** Opening GIVEN RECORDS block **

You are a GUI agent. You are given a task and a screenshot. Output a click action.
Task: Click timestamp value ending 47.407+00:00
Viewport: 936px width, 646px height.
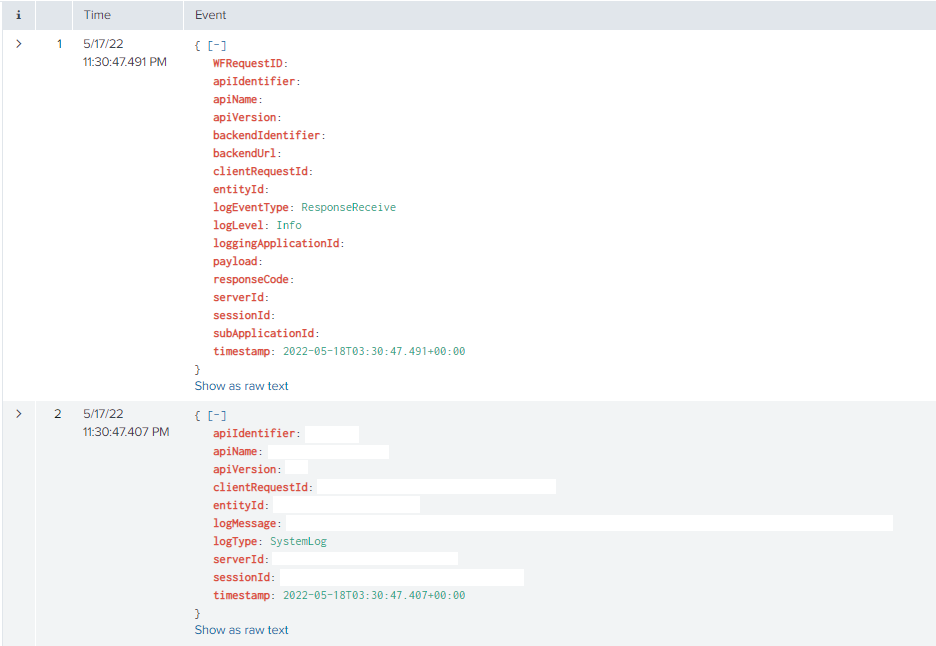(x=374, y=596)
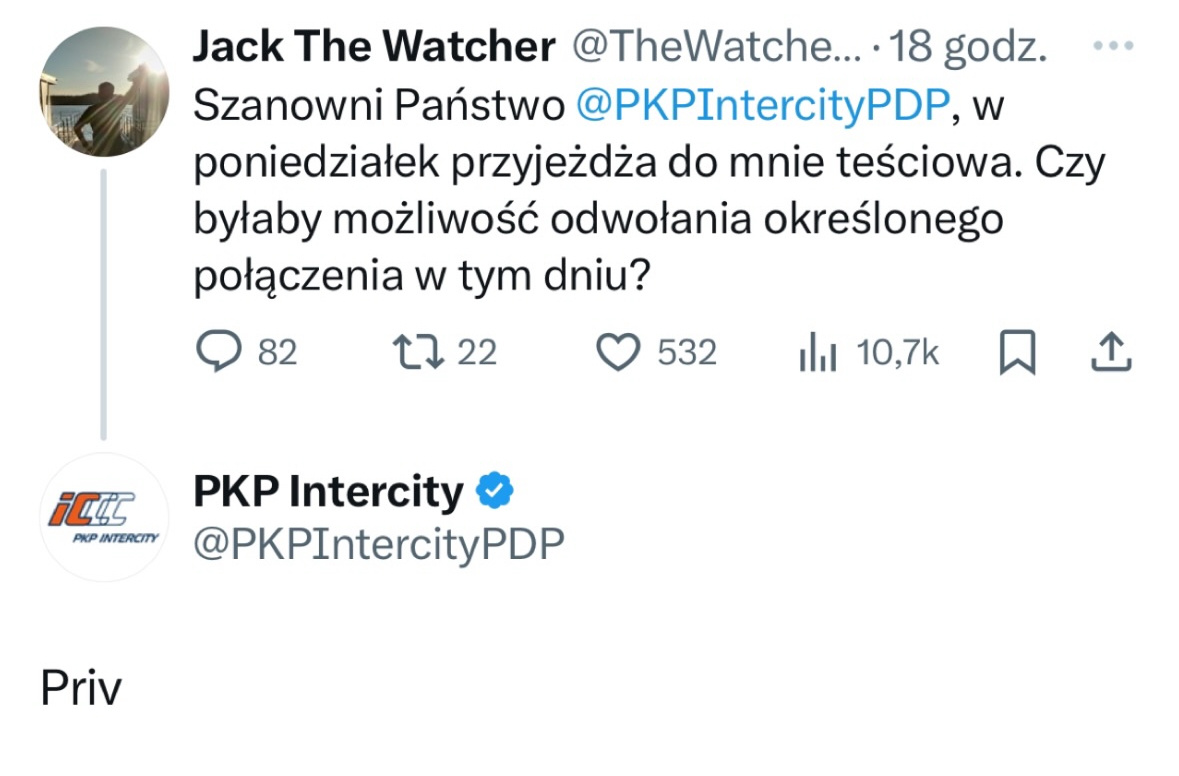
Task: Click the @PKPIntercityPDP mention in the tweet text
Action: [x=760, y=108]
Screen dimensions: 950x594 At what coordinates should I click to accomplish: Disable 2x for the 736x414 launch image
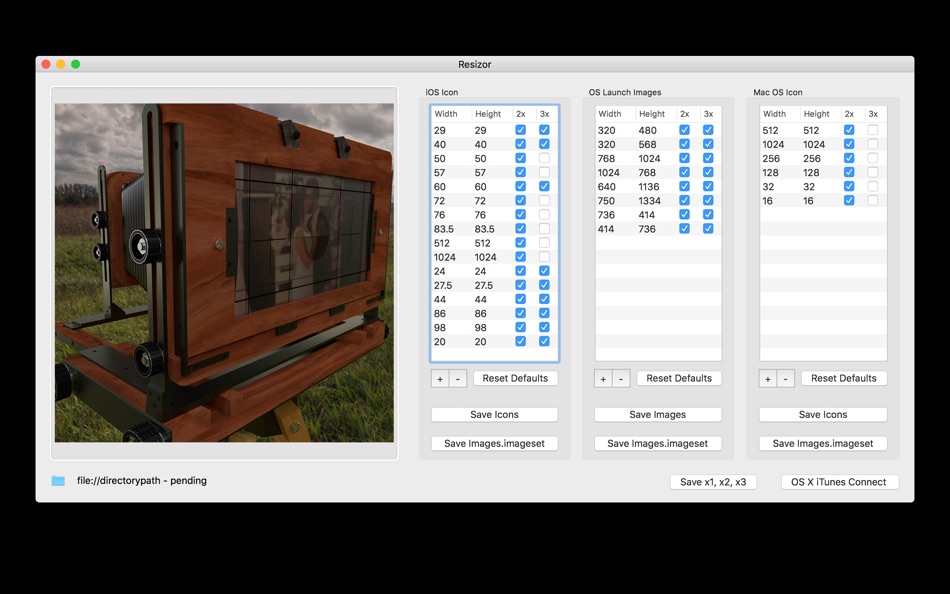click(684, 214)
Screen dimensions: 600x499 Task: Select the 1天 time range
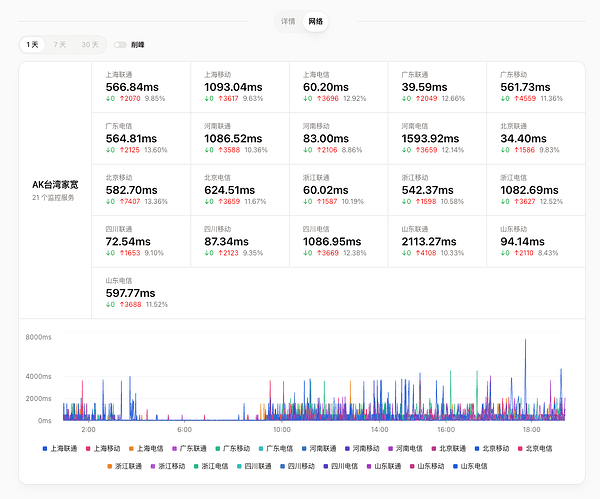pyautogui.click(x=33, y=45)
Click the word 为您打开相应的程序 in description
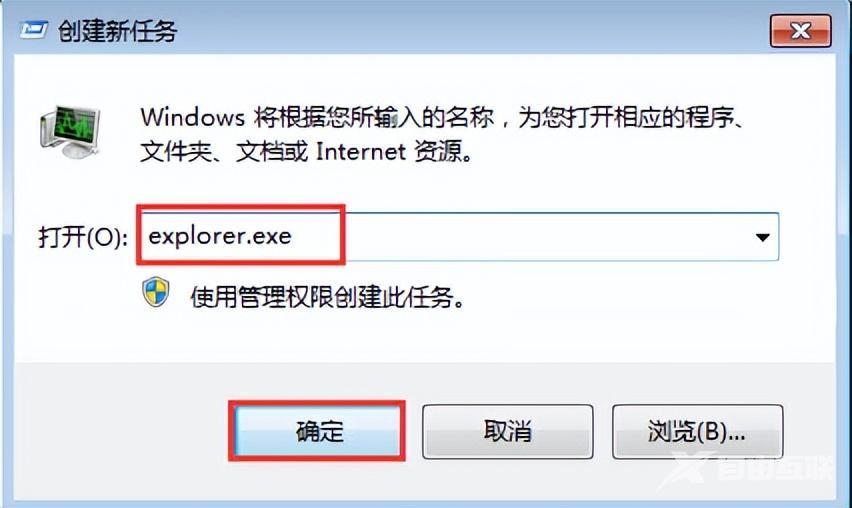 tap(627, 117)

** Closing GIVEN RECORDS block **

▶ [PROMPT]: Retype the entries above word for word, minus any images.

▶ [TASK OUTPUT]:
You are a GUI agent. You are given a task and a screenshot. Output a click action.
Task: Click timestamp value ending 47.407+00:00
Viewport: 936px width, 646px height.
(x=374, y=596)
Task: Click the @PKPIntercityPDP mention in the tweet text
Action: [x=760, y=108]
Screen dimensions: 950x594 At what coordinates should I click to accomplish: Disable 2x for the 736x414 launch image
click(684, 214)
Screen dimensions: 600x499 Task: Select the 1天 time range
pyautogui.click(x=33, y=45)
Click the word 为您打开相应的程序 in description
 tap(627, 117)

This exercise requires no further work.